The answer is very likely found in the fact that no known breaches or cases of identify theft have ever been tied back to information gleaned from a peripheral device.  We’ll read about huge PCI-related disasters where millions of credit card numbers were potentially stolen.  We’ll see stories on the news about how a laptop has gone missing with hundreds of thousands of accounts containing Social Security numbers.  We’ll read about how criminals are piggy-backing card reader devices on legitimate ATM’s to grab your credit and bank card data.  But no one can ever recall hearing about any identity thefts cases where the information involved was found to be harvested from just such a device.  And odds are you’re never going to.

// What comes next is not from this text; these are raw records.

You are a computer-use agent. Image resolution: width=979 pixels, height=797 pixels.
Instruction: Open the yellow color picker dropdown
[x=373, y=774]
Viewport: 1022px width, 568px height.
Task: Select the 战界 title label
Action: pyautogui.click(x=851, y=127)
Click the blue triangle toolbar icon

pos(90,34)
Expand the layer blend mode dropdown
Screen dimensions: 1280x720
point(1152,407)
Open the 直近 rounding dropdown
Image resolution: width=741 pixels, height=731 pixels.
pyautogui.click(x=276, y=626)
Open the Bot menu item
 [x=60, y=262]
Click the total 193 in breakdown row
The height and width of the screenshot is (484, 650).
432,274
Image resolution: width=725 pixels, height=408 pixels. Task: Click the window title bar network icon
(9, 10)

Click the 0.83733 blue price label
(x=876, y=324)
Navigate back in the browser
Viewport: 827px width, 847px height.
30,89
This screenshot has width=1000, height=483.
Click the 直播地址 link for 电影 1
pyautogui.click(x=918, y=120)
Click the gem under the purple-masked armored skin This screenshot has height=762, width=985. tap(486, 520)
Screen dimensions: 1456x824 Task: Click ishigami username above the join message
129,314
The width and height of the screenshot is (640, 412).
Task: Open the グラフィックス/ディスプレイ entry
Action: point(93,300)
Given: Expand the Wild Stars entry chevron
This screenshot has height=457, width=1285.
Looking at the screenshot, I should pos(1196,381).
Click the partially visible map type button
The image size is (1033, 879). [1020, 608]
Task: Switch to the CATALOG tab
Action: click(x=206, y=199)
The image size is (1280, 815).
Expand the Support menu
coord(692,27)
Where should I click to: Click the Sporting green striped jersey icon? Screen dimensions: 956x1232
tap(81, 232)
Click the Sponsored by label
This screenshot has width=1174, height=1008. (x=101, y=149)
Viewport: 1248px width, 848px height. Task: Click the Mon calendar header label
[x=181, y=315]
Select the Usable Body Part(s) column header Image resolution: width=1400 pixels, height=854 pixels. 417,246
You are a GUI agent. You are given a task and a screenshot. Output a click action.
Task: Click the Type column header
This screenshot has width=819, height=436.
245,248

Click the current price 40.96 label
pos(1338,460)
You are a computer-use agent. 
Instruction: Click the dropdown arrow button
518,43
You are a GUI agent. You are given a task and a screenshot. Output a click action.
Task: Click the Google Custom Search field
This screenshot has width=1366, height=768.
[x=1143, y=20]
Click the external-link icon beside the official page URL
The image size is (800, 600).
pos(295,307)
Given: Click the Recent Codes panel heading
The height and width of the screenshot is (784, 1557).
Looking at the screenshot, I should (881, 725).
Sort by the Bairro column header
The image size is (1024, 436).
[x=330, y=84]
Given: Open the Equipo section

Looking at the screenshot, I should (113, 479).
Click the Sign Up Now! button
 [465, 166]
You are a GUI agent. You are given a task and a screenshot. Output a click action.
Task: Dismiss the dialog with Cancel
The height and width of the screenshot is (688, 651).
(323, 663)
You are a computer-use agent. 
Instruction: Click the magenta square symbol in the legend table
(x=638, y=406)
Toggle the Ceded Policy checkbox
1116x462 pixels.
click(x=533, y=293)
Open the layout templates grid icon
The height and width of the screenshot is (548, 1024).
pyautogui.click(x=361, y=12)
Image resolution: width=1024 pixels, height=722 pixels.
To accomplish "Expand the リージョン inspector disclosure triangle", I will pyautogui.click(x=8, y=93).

The amount of information to be gleaned from peripheral devices is relatively small.  All but a few of them can only retain a modest amount of data and so you’re not going to find much more than a few dozen opportunities per device.  If someone within an office is aware of this treasure trove of information and is skimming it off and either using it or selling it how would you know?  How would you be able to develop the trend (remember that very few people file police reports when they discover that their identify has been stolen or accounts accessed).  So there isn’t a whole lot of investigating going on.  And if someone at either the equipment reseller or company warehouse is collecting the information and using it for illegal purposes how would anyone know?  We’re not talking about thousands of accounts or individuals from any one company or institution; it’s more like a patchwork collection.  You would only be able to find a trend if you went looking for it, and you would only go looking for it if you had a credible reason to do so.

But here’s the thing; I’ve thought about this information being readily available and difficult to trace and I’m an honest man and one of the good guys. Don’t you think the bad guys have this figured out as well?

So it will be interesting to see how or if the banking industry reacts to this bulletin.  It’s been my experience that these things go largely unheeded until an examiner applies a little pressure.  I suppose way too many financial institutions are happy enough to apply the “what you don’t know can’t hurt you” logic. Not me.